Yönerge 1:
Gündelik ırkçılık metnine göre aşağıdaki soruları yanıtlayın:
(a) Irkçılığın görünmeyen ve hafife alınan kısmı nedir?
(b) Irkçı ayrımcılık hangi özelliklere dayanır?
(c) Irkçılığa Karşı Eylem Haftası her yıl hangi tarihler arasında düzenlenir?
Yönerge 2: Gündelik ırkçılık metninin "Günlük yaşam ve" sözcükleriyle başlayıp "önemine dikkat çekiyor." sözcükleriyle biten bölümünü hiç değiştirmeden çıktı olarak verin.

Verilen Metin:
Günlük yaşam ve ırkçılığa karşı farkındalık

Nilgün ÖZDAL

Irkçılığın görünmeyen hafife alınan, ancak sosyal toplumsal açıdan ciddi sonuçlara yol açan kısmı gündelik ırkçılık, ayrımcılık.

Köken, ten rengi, din, dil veya belirli bir gruba mensubiyet gibi özelliklere dayalı ırkçı ayrımcılık, kasıtlı veya kasıtsız olarak insan haklarını ihlal etmektedir. Bu nedenle her yıl 18-24 Mart tarihleri arasında Irkçılığa Karşı Eylem Haftası düzenleniyor. Bu konuyla ilgili faaliyet yürüten sivil toplum kuruluşları ilgili resmî kurumlarla birlikte farklı etkinlikler düzenleyerek, çeşitliliği kucaklayan ve dayanışma içinde bir arada yaşamanın önemine dikkat çekiyor.

Kaynak Veri:

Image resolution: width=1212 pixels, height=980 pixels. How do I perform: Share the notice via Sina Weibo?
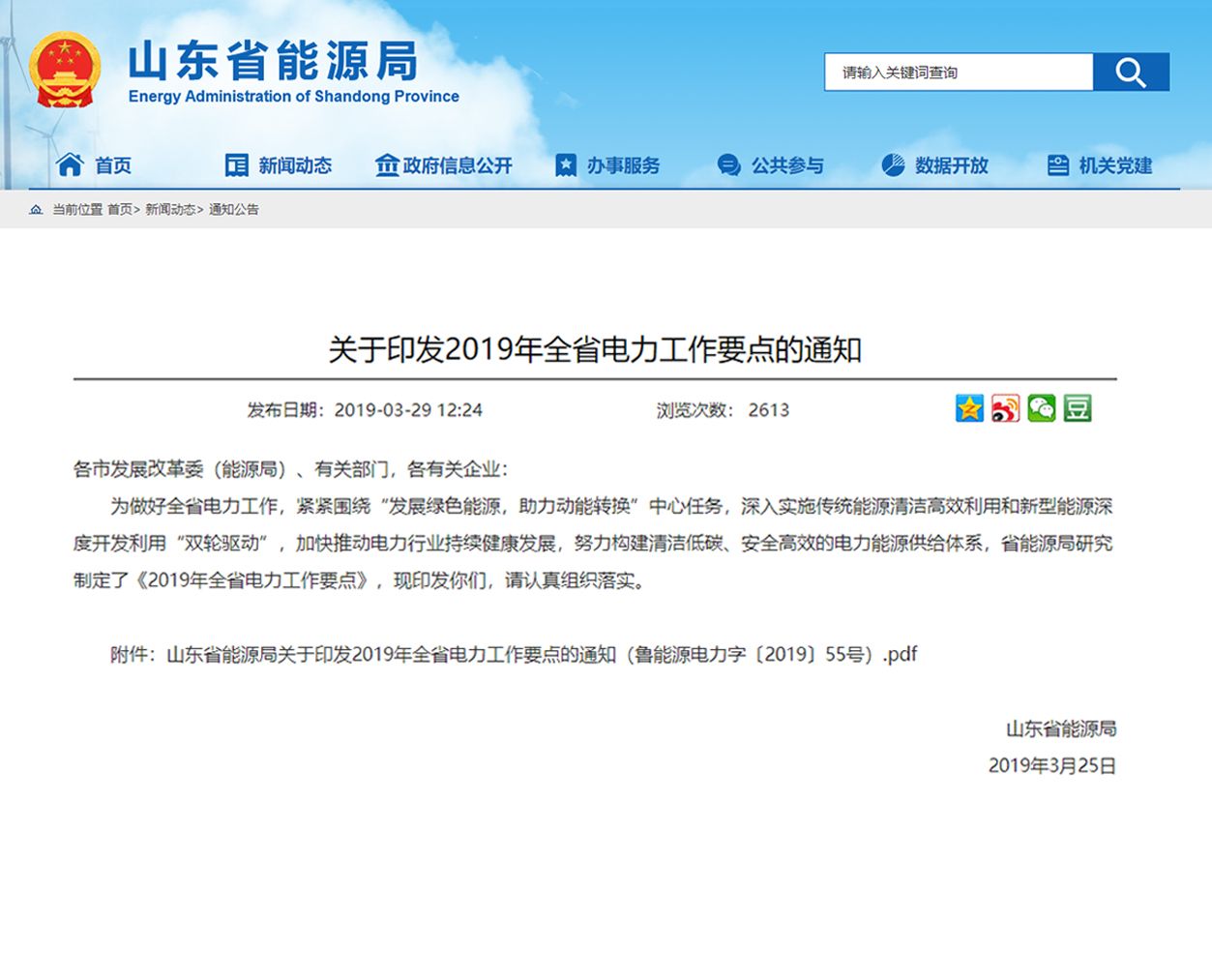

Tam Çıktı 1:
(a) Gündelik ırkçılık, ayrımcılık.
(b) Köken, ten rengi, din, dil veya belirli bir gruba mensubiyet.
(c) 18-24 Mart.

Tam Çıktı 2:
Günlük yaşam ve ırkçılığa karşı farkındalık

Nilgün ÖZDAL

Irkçılığın görünmeyen hafife alınan, ancak sosyal toplumsal açıdan ciddi sonuçlara yol açan kısmı gündelik ırkçılık, ayrımcılık.

Köken, ten rengi, din, dil veya belirli bir gruba mensubiyet gibi özelliklere dayalı ırkçı ayrımcılık, kasıtlı veya kasıtsız olarak insan haklarını ihlal etmektedir. Bu nedenle her yıl 18-24 Mart tarihleri arasında Irkçılığa Karşı Eylem Haftası düzenleniyor. Bu konuyla ilgili faaliyet yürüten sivil toplum kuruluşları ilgili resmî kurumlarla birlikte farklı etkinlikler düzenleyerek, çeşitliliği kucaklayan ve dayanışma içinde bir arada yaşamanın önemine dikkat çekiyor.